REGION — Arrests of Central American families attempting to cross the border in the Tucson Sector skyrocketed in fiscal year 2019, according to the U.S. Border Patrol.
The federal agency is calling the year “unprecedented” saying that more individuals — people traveling solo — attempted to slip into the U.S. via the Tucson Sector, as did more unaccompanied children.
According to statistics released Wednesday, fiscal year 2019 — from Oct. 1, 2018 to Sept. 30, 2019 — saw a 227 percent jump in the arrests of families crossing the border in the Tucson Sector, as compared to fiscal year 2018. That represented 16,199 people who entered in family groups, Border Patrol officials said.
Border Patrol officials said the highest concentration of families flowed in through ports of entry in Lukeville and near Douglas.
Additionally, Border Patrol agents saw a two percent increase in the influx of unaccompanied children between the ages of infant and 17, this fiscal year compared to last fiscal year. That translated into 5,105 youngsters crossing the border alone, Border Patrol officials said.
Apprehensions of adults traveling alone increased by 22 percent, or 63,490 individuals, compared to last fiscal year.
The one positive, agents said Thursday, is a plunge in seizures of marijuana at the border in the Tucson Sector.
This fiscal year saw the seizure of 59,000 pounds of marijuana, compared to 134,084 pounds in fiscal year 2018.

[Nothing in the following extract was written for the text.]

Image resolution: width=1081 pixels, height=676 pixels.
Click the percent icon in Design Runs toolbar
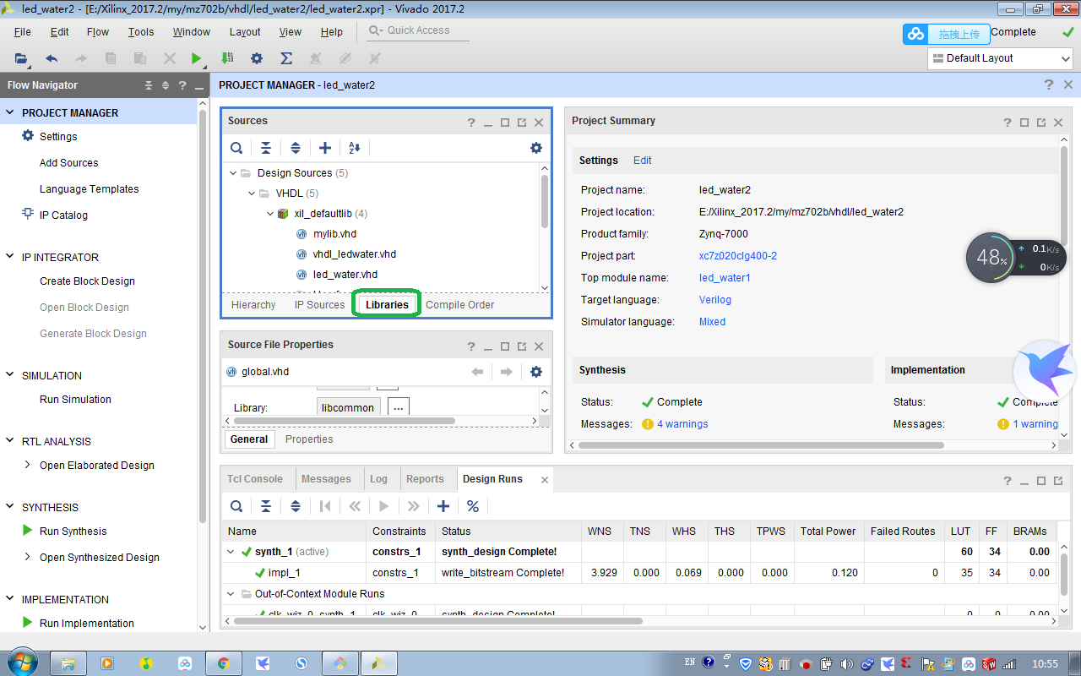point(472,505)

A spokesman at the U.S. Border Patrol Tucson Sector office said Thursday that there is no real explanation for the plunge in marijuana seizures, except that marijuana is down and the seizures of “hard narcotics” such as fentanyl, cocaine and methamphetamine have risen not just in the Tucson Sector, but in other sectors across Arizona. The Tucson Sector includes Cochise County.